Wowza Community

Video begins on first keyframe while audio begins at start of file

I have noticed that Wowza video-on-demand begins video playback at the first keyframe, rather than the actual start of the file, but audio begins at the start regardless of keyframe. This creates sync issues. For example, in our workflow we might:

  1. live stream and record for two hours at our desired streaming settings (frame rate 30, keyframe every 150 frames)

  2. use QuickTime Pro to delete the first 30 minutes from the resulting file (maybe this was just padding before our event, or maybe there were consecutive events recorded to one file, and we want to stream the second event on-demand)

  3. use QuickTime Pro to quickly export the trimmed video to a MP4 container (passing through the existing video/audio rather than re-exporting)

  4. copy this MP4 to a streaming server for on-demand streaming

When streamed on-demand in Wowza (by any method, either RTMP, RTSP, or HTTP), the audio and video begin simultaneously when you hit play, but audio starts precisely from the trim point, while the video starts from the first keyframe (which might be up to 5 seconds later).
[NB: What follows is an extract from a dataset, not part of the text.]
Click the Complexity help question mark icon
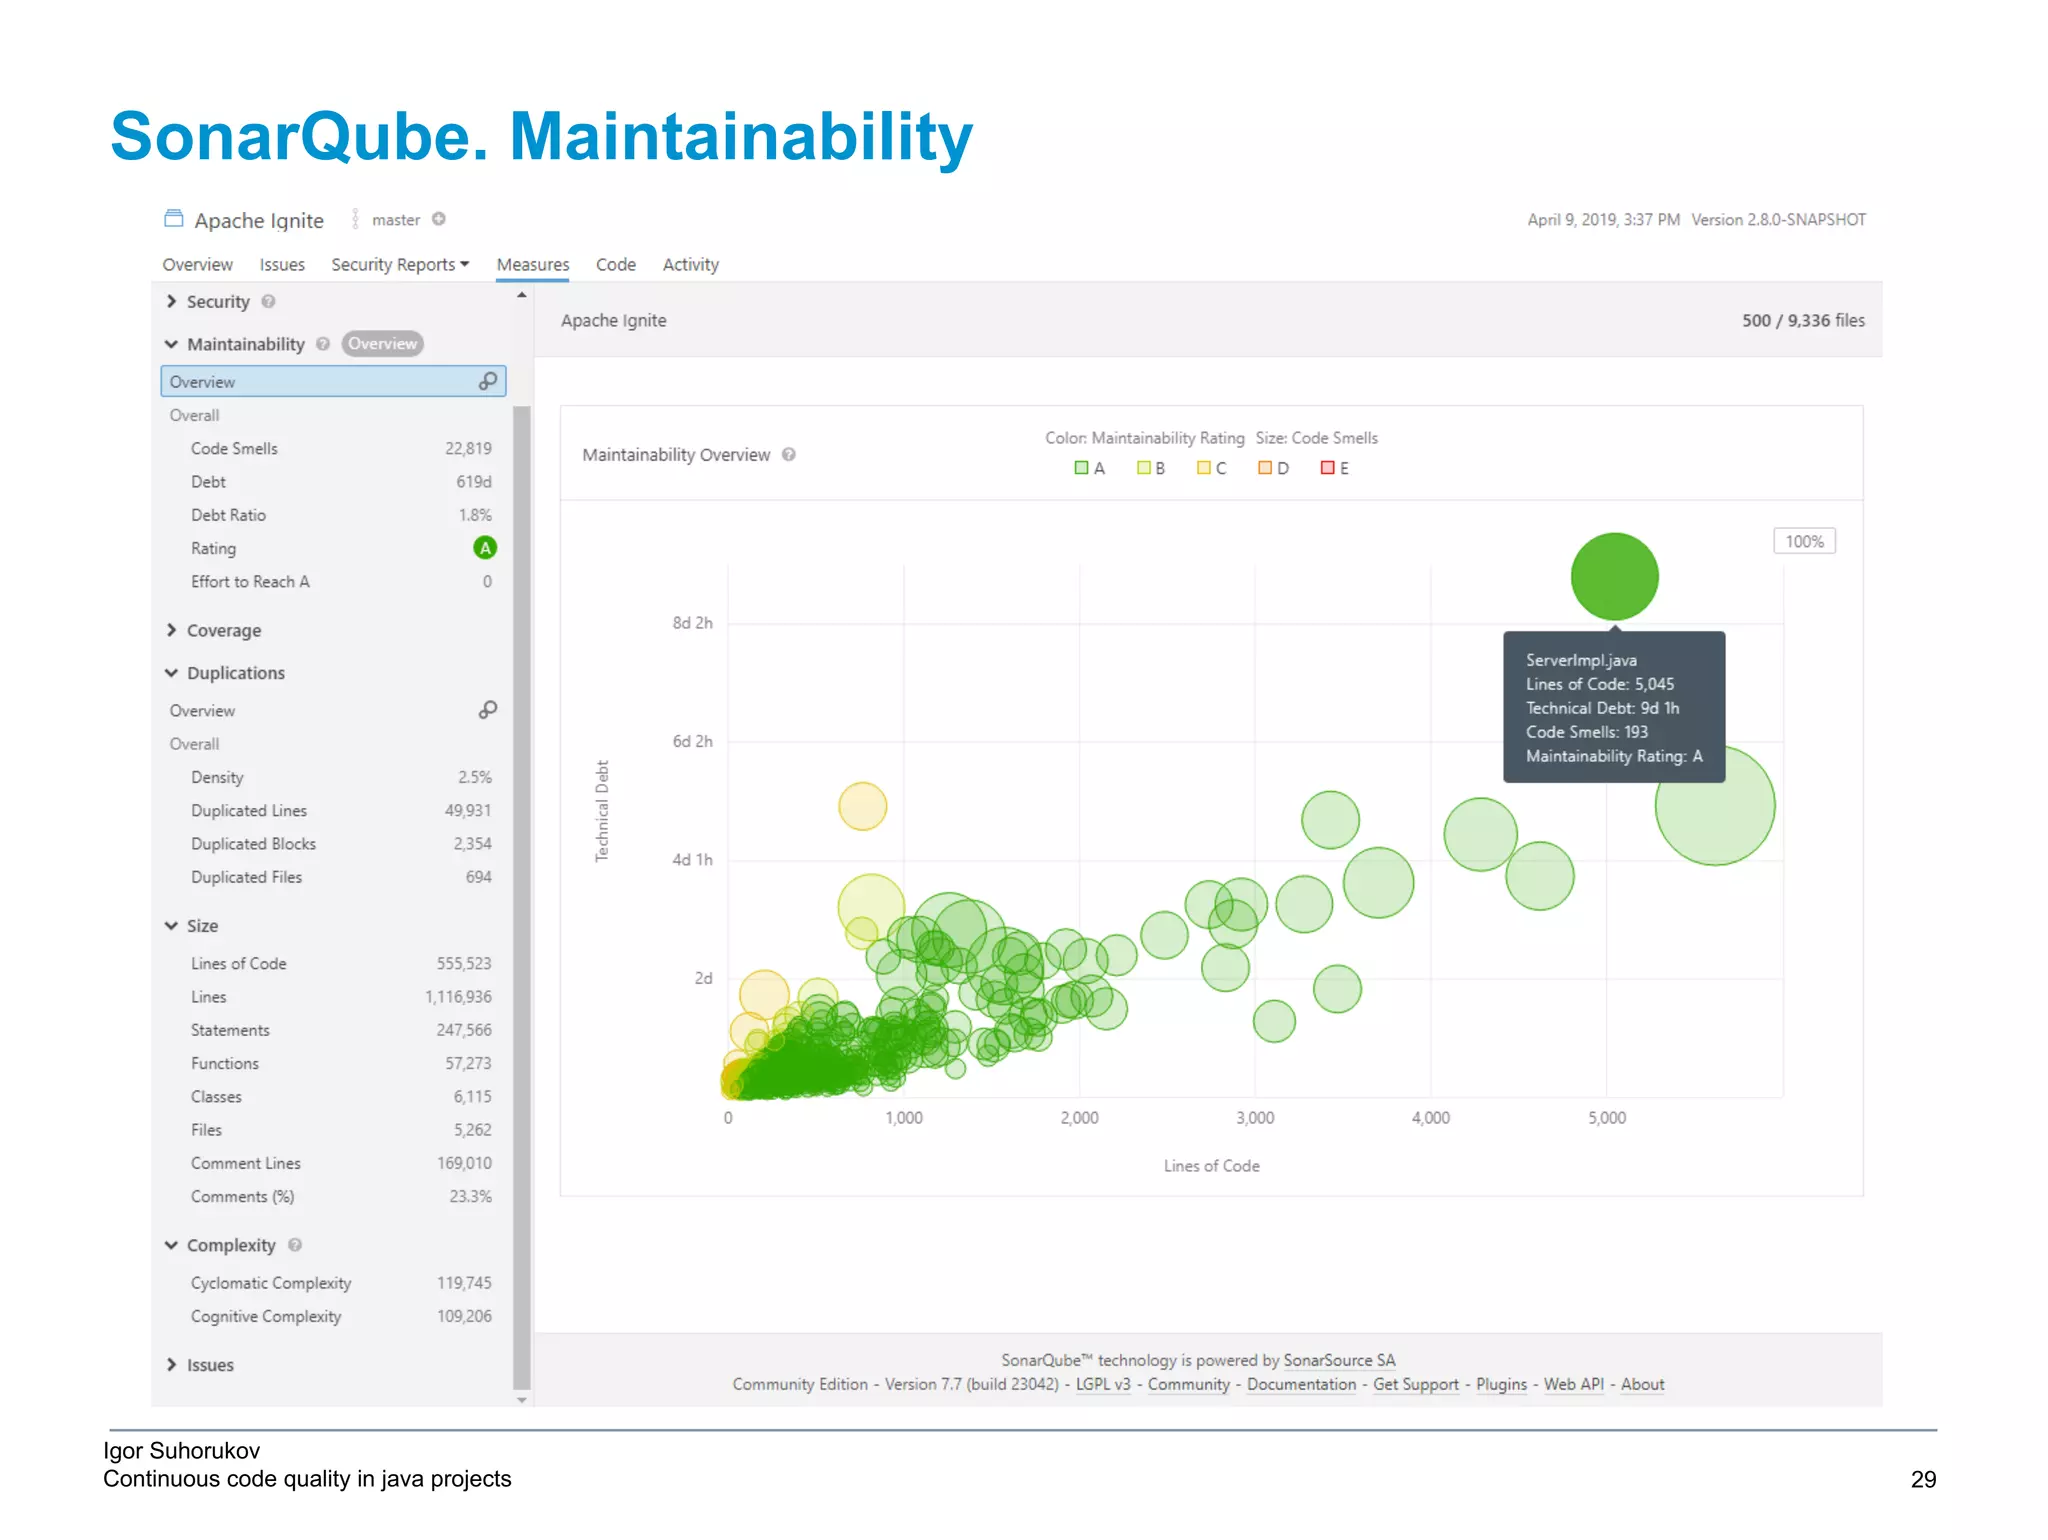The width and height of the screenshot is (2048, 1540). point(294,1245)
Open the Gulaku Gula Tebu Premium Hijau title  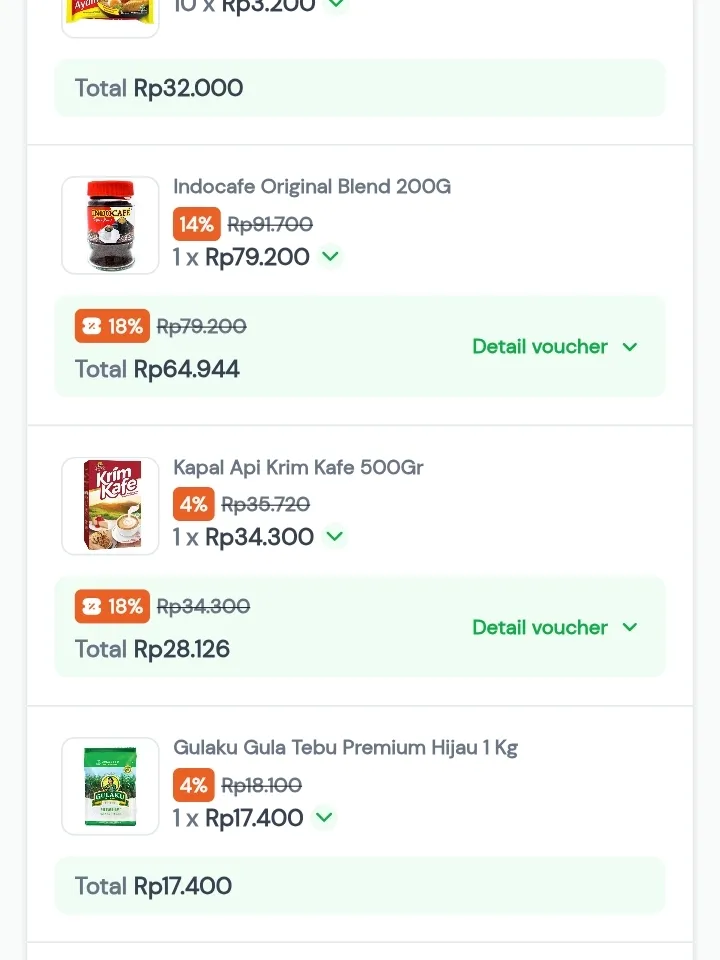[x=345, y=748]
So the audio and video are out of sync.

This does not happen when streaming the same file through Darwin streaming server (RTSP) – the first few seconds might show “green” video until the first keyframe comes, but the video and audio are in sync.

(Sorry for the lack of demo files/streams to illustrate this – I can provide some later if necessary.)

I have tried to work around this issue by trimming exactly to a keyframe point instead of an arbitrary time (using MPEG Streamclip, which is the only free software I know which locates keyframe times), but this doesn’t help us when we record two video sources for parallel streaming playback in a SMIL file (for example, a camera feed next to a laptop feed). Even though both source streams/files get the same specified frame and keyframe rates in the encoder (Wirecast or QuickTime Broadcaster), no encoder seems able to maintain a precise enough frame rate to keep the keyframes aligned across the two files, even just for a few minutes. (Again, Darwin Streaming Server has no problem streaming two files in parallel in SMIL with different keyframe intervals – green video is simply shown whenever starting or seeking at a non-keyframe point.)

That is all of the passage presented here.